Conclusion: The flowchart correctly leads us to DFS as the appropriate algorithm. The problem requires:

  1. Building a Trie (tree structure) from the words
  2. Using DFS to recursively check if each word can be decomposed into at least two other words from the array
  3. The backtracking nature of DFS allows us to explore all possible ways to split a word and return true if any valid concatenation is found

The DFS pattern is essential here because we need to explore all possible splitting points in a word and recursively validate each split, which is naturally handled by the depth-first traversal approach.

Quick Interview Experience
Help others by sharing your interview experience
Have you seen this problem before?

Intuition

The key insight is that we need to check if a word can be built from other words in our dictionary. Think of it like building with LEGO blocks - can we construct a bigger piece using smaller pieces we already have?

When we look at a word like "catsdogs", we need to check if we can split it into valid words from our array. We could try "c" + "atsdogs", "ca" + "tsdogs", "cat" + "sdogs", "cats" + "dogs", and so on.

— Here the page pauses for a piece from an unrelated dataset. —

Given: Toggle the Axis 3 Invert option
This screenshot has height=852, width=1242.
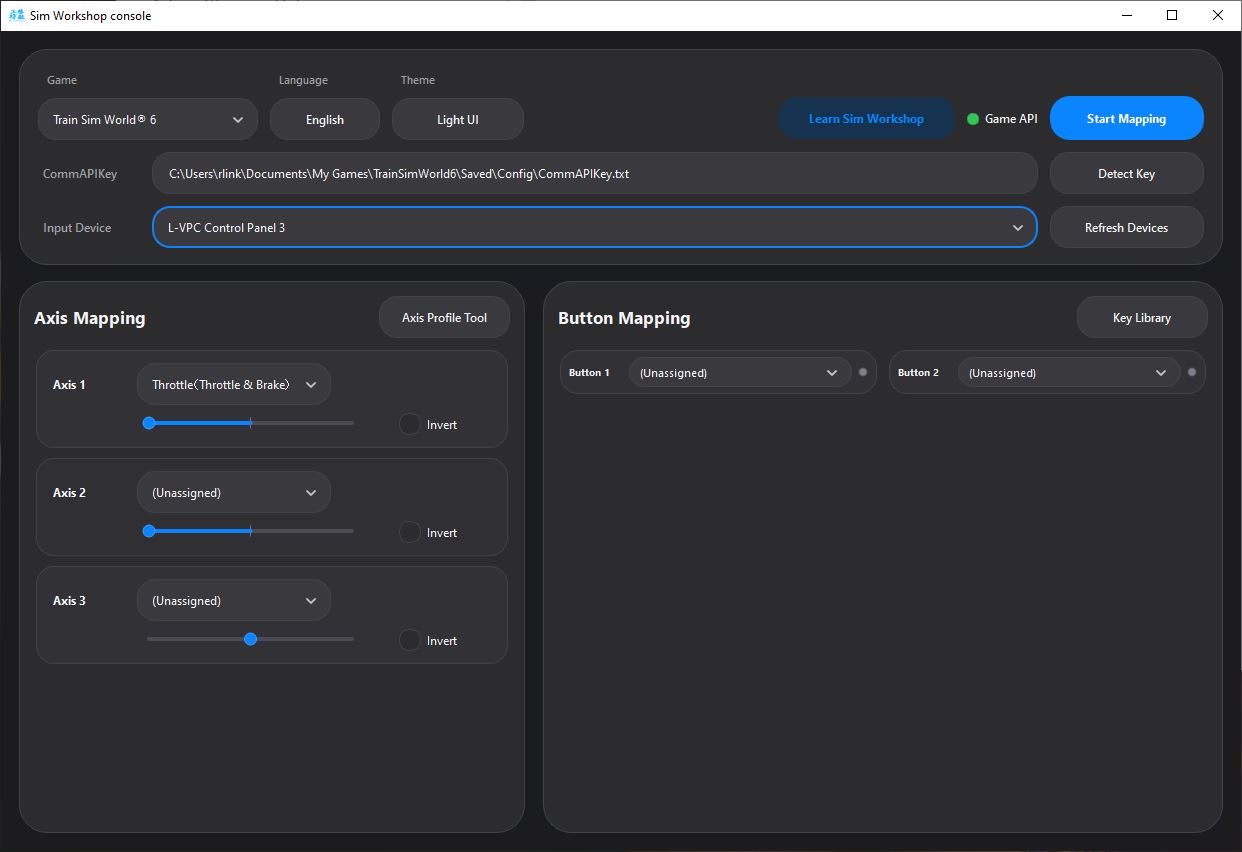Looking at the screenshot, I should click(x=410, y=640).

If we find that "cats" is a valid word in our array, we then need to check if "dogs" can also be formed from words in our array.

This naturally leads to a recursive approach: at each position in the word, we check if the substring from the start to that position forms a valid word. If it does, we recursively check if the remaining part can also be formed from valid words.

But how do we efficiently check if a substring is a valid word? Scanning through the entire word array each time would be inefficient. This is where the Trie comes in - it allows us to check character by character if we're forming a valid word, and know immediately when we've found a complete word (marked by is_end).

The clever part of the solution is processing words by length. We start with the shortest words and add them to our Trie. When we check longer words, all potential building blocks (shorter words) are already in the Trie. If a word can be concatenated from others, we add it to our result; if not, it becomes a potential building block for even longer words, so we add it to the Trie.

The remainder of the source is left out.